20080819台湾メディアは19日夜、難航していた次期駐日代表に、馬総統の側近で前ドミニカ大使の馮寄台氏(62歳)が起用されることが決まったと一斉に報じた。台湾外交部(外務省に相当)から発表があった。

馮氏は外省系で、米ハーバード大学公共行政修士を取得後、1973年から外交部に勤務。専門はイスパニア語だが、英語も堪能。米国大使館や儀典長を経て2003年4月から駐ドミニカ大使を務めた。

また、今春の総統選挙においては、国民党・馬陣営の国際部主任(外交顧問)を務め、昨年11月の馬氏訪日や、今月の馬総統の中南米歴訪(8月12日~19日)にも同行するなど、側近中の側近といわれる。
著書に『一次搞丟兩個總統』(九歌出版)、『他比總統先到』(聯經出版)がある。

また、外交官として対日関係に従事したことはないものの、父親の馮冠武氏も外交官だった関係で、小中学生の5年間を日本で暮らした経験があり、日常会話程度の日本語ならこなせるという。ただ、日本とのパイプはほとんどないのが実状のようだ。

日本滞在30数年、幅広い人脈を持っていた許世楷・前駐日代表の後任探しは難航を極め、7月10日の許代表離日から1ヶ月以上空席のままだった。中国時報をはじめとする台湾メディアは先月、総統諮問機関の国家安全会議メンバーで台湾大学政治系教授の楊永明氏に内定したと伝えた。しかし結局、本人の承諾を得られなかったという情報もあり、台湾メディアは、馬総統の意向と、国民党内部の思惑に乖離があると分析している。
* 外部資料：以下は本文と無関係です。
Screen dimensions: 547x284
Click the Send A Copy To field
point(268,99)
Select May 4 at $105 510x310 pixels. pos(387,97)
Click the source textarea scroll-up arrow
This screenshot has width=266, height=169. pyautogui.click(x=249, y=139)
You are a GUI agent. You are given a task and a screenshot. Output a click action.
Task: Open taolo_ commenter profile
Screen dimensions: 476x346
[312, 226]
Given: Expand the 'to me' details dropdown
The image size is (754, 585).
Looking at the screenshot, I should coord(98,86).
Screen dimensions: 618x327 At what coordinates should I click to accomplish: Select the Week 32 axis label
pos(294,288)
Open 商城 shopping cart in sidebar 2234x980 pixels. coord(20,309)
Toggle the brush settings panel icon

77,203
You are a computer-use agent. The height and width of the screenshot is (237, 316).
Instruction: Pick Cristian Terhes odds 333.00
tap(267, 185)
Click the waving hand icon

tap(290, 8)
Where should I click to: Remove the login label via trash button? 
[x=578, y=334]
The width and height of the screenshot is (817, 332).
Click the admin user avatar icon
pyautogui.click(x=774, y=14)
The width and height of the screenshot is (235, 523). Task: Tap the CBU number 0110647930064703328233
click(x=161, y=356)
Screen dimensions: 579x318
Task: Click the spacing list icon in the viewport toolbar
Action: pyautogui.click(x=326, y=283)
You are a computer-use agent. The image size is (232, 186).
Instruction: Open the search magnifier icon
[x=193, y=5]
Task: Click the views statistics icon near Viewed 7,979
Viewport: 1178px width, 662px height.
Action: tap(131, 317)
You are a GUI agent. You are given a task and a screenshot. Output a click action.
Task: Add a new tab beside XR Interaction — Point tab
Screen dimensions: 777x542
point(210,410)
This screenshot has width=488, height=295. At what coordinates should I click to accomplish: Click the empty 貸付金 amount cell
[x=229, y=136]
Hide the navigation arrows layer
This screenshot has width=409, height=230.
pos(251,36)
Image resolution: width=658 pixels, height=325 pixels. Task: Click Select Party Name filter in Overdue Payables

外交部は、馮氏の起用には日本側も同意しており、人事の手続きを終えた後、正式に発布するとしている。

なお、馮寄台氏の駐日代表起用に対し、民進党幹部の邱議瑩・副書記長は、「馮寄台氏は日本での生活経験があり、外交官としての能力が高いとはいえ、日台外交については素人。選任ミスだ。馬総統の100%の信任を得た駐日代表ということならば適任だろうが、日台関係を強化するという意味での駐日代表には不適任だ」と批判している。

また、歐鴻錬・外交部長(外相)は、「馮氏は日本での生活経験があり、日本語も堪能と聞いている。速やかに日本での人脈を築き上げられるだろう」と述べている。